Light-based quantum: The bright future of quantum computing

• Author:
• Author name

  Quantumrun Foresight
• February 26, 2024

Insight summary

Recent developments in light-based quantum computing suggest a shift in computational technology, moving from traditional methods to using light particles for processing. This shift promises more efficient and faster problem-solving in various fields and the potential for environmental benefits due to reduced energy needs. These advancements also raise important questions about data security, job market evolution, and global technological competitiveness.

Light-Based quantum context

Several developments have been unfolding in light-based quantum computing. Light-based quantum computing, or photonic quantum computing, uses photons (light particles) to perform computations. In contrast, traditional computing uses electrical circuits and bits. In June 2023, MIT researchers discovered that lead-halide perovskite nanoparticles can produce a consistent flow of photons. These materials are not only promising for future solar panels due to their lightweight and ease of production, but they also stand out for their potential in advanced technologies because they can be easily made and applied to surfaces like glass.

Then, in October 2023, Chinese scientists made a breakthrough with their new light-based quantum computer, Jiuzhang 3.0, which has set a new world record by detecting 255 photons, far surpassing its predecessor Jiuzhang 2.0's 113 photons. This advancement allows Jiuzhang 3.0 to perform a million times faster than Jiuzhang 2.0 in solving Gaussian boson sampling problems, a complex mathematical model used in quantum computing. Remarkably, Jiuzhang 3.0 can process the most intricate Gaussian boson sampling samples in just one microsecond, a task that the world's fastest supercomputer, Frontier, would need over 20 billion years to complete. 

Finally, in January 2024, Japanese scientists announced significant advancements in eliminating the need for the ultra-low temperatures required by current light-based quantum machines. Their breakthrough involves a high-performance "compressed light" source for information transmission to build a powerful quantum computer by 2030. This development offers potential scalability and power efficiency advantages over other methods like superconducting and silicon-based quantum computers.

Disruptive impact

The advancements in light-based quantum computing are expected to significantly improve computational efficiency and speed. This technology's capability to operate at room temperature reduces the need for complex cooling systems, making it more environmentally friendly and cost-effective. The increased efficiency and lower operational costs could encourage broader adoption of quantum computing technologies across various sectors, accelerating research and development in artificial intelligence, material science, and cryptography.

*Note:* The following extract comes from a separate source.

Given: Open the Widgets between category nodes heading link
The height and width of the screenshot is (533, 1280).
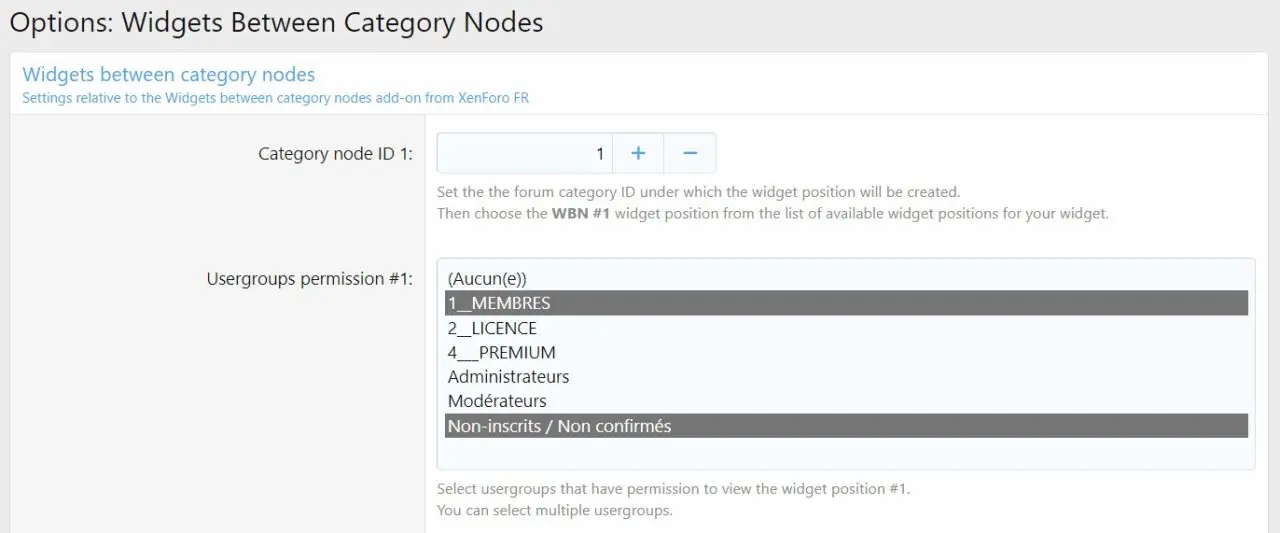Looking at the screenshot, I should (168, 75).
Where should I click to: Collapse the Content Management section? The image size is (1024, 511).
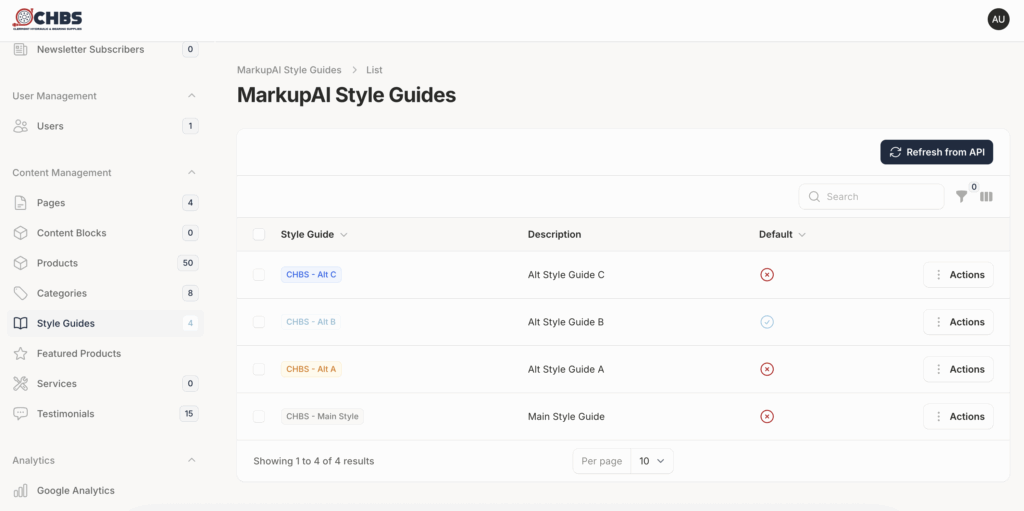pos(192,173)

The development of light-based quantum computing may also lead to more rapid and affordable access to advanced computational resources. This shift could result in enhanced personal security through more sophisticated encryption methods for data protection. In education, such advancements may provide students and researchers with new tools for learning and discovery. Additionally, as this technology matures, it could create new job opportunities and career paths in quantum computing and related industries.

Governments will likely see these developments as an opportunity to enhance national capabilities in science and technology. Investments in light-based quantum computing can boost a country's competitive edge in high-tech industries and research. This technology may also require updates in regulatory frameworks, particularly concerning data security, to address the new challenges posed by advanced computational abilities. Furthermore, governments may need to foster partnerships between academia, industry, and research institutions to fully leverage the potential of light-based quantum computing.

Implications of light-based quantum

Wider implications of light-based quantum may include: 

• Enhanced computational capabilities in research sectors, leading to faster and more accurate climate modeling and disease research outcomes.
• Accelerated discovery and development of new materials and drugs, reducing the time and cost of bringing these to market.
• Increased demand for quantum-resistant encryption methods, leading to a surge in cybersecurity investments and innovation in data protection technologies.
• Shifts in educational focus towards quantum computing and related fields, creating new learning opportunities and career paths in emerging technologies.
• Governments investing in quantum computing infrastructure and education, aiming to gain a competitive edge in global technology leadership.
• Changes in geopolitical dynamics, as nations vie for dominance in quantum computing capabilities, potentially leading to new alliances and rivalries.
• The democratization of high-level computational resources, enabling smaller businesses and research institutions to compete with larger entities.
• Rise in energy-efficient and environmentally friendly computational methods, contributing to reduced carbon footprints in the tech industry.
• Transformation of business models in sectors like finance and logistics due to advanced optimization and predictive modeling capabilities.
• Legal and ethical challenges arising from advanced computational abilities, requiring new regulations and governance structures.

Questions to consider

• How might integrating light-based quantum computing into various industries reshape the job market?
• In what ways could the advancement of quantum computing affect global data security?